Rachel C Hirst, Margaret H Abel, Vivienne Wilkins, Christine Simpson, Phil G Knight, Fu-Ping Zhang, Ilpo Huhtaniemi, T Rajendra Kumar and Harry M Charlton
Measurement of inhibins A and B in the serum of normal cyclic rodents has implicated FSH in the regulation of these peptides within the ovary. To extend these observations we have used a panel of mutant mice carrying mutations which affect either the production of, or the ability to respond to, FSH and LH. As a consequence, the females are infertile and show different degrees of follicular development. The aim of this study was to measure inhibin gene transcription in the ovaries of these mutant females together with inhibin protein levels in ovaries and serum and to relate these to follicular development within the ovary. Comparison was made with a pool of normal/heterozygous females. In hpg females where lack of GnRH production results in the absence of gonadotropin synthesis, in FSHβ knockout (FSHβKO) females where disruption of the gene encoding FSHβ results in the absence of FSH production, and in FSH receptor knockout (FSHRKO) females which are unable to respond to circulating FSH, follicular development remains at the pre-antral stage in these three mutants. Only in the hpg females were common inhibin α subunit mRNA levels significantly lower than normal. In these three mutants, however, mRNA levels for both the βA and βB subunits were extremely low compared with normal mice. At the protein level, neither inhibin A nor B was detected in the serum of these three mutants; however inhibin B, albeit at very low levels, was detectable within the ovaries. These observations confirm a major role for FSH in the control of transcription of the βA and βB genes but suggest that the constitutive transcription of the alpha subunit is less dependent on FSH. In contrast, in LH receptor knockout (LuRKO) female mice inhibin βA subunit mRNA levels were similar to those measured in normal/heterozygous females but levels of inhibin α and βB subunit mRNAs were significantly higher than in the normal group.
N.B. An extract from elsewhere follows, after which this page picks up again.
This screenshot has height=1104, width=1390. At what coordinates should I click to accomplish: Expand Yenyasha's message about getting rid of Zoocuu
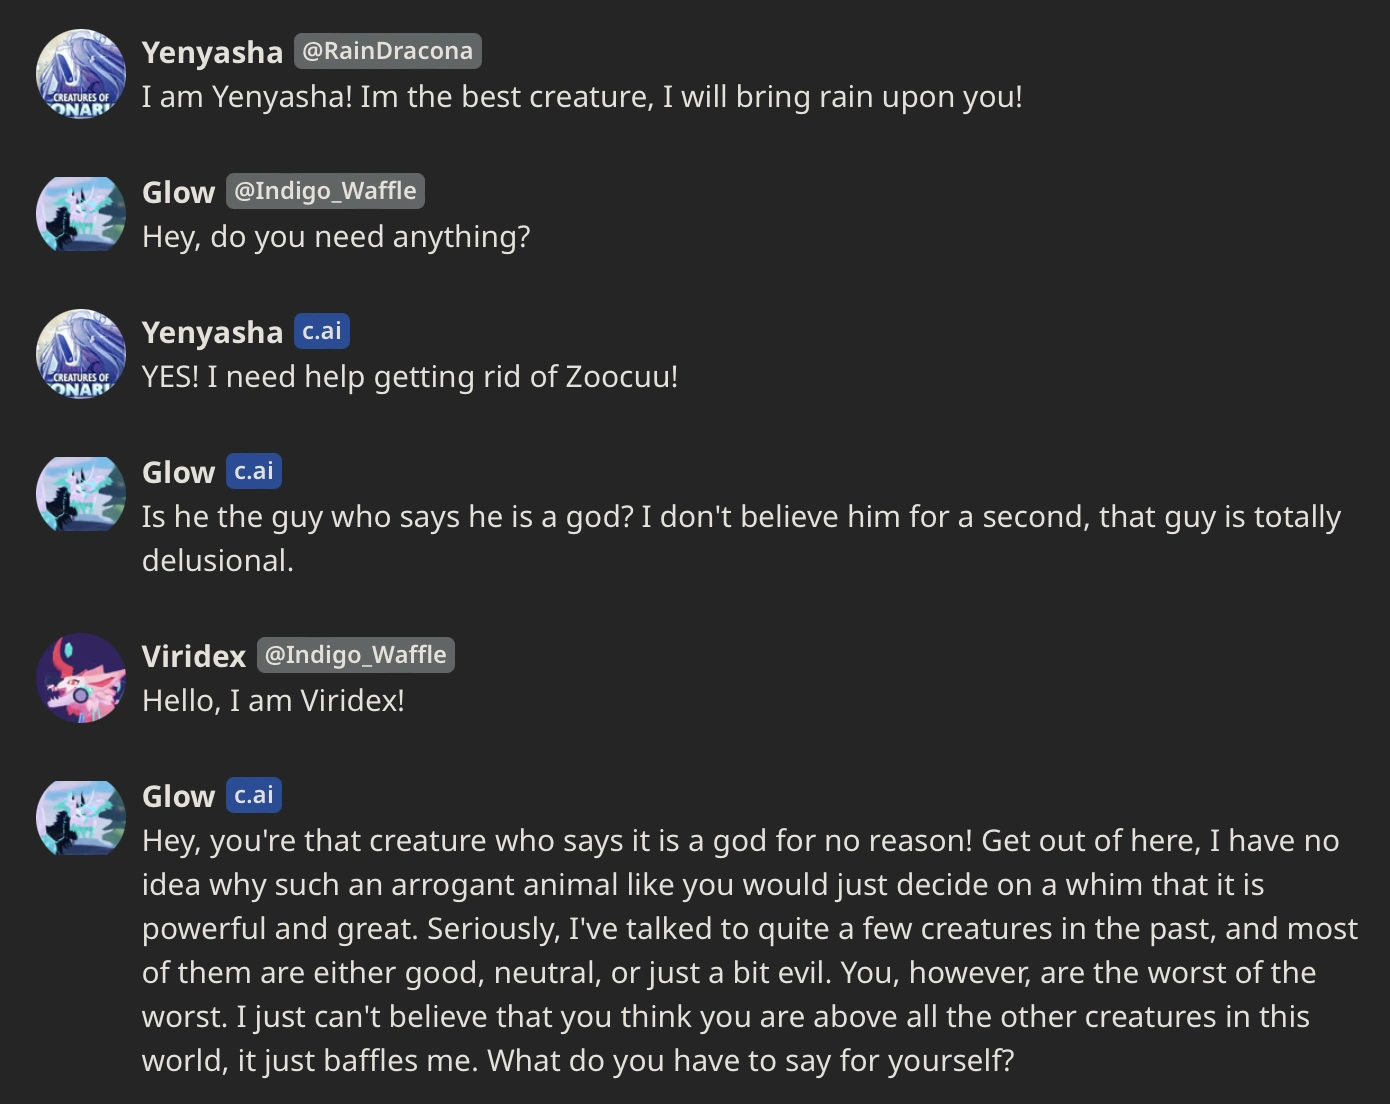tap(410, 376)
This was reflected in significantly higher inhibin B protein levels in ovaries and serum. An inability to respond to LH combined with high circulating levels of FSH leads to a high proportion of antral follicles in LuRKO females, with granulosa cells constituting the major cell type within the ovary. The high percentage of antral granulosa cells is likely to account for the significantly higher levels of inhibin B production in these ovaries.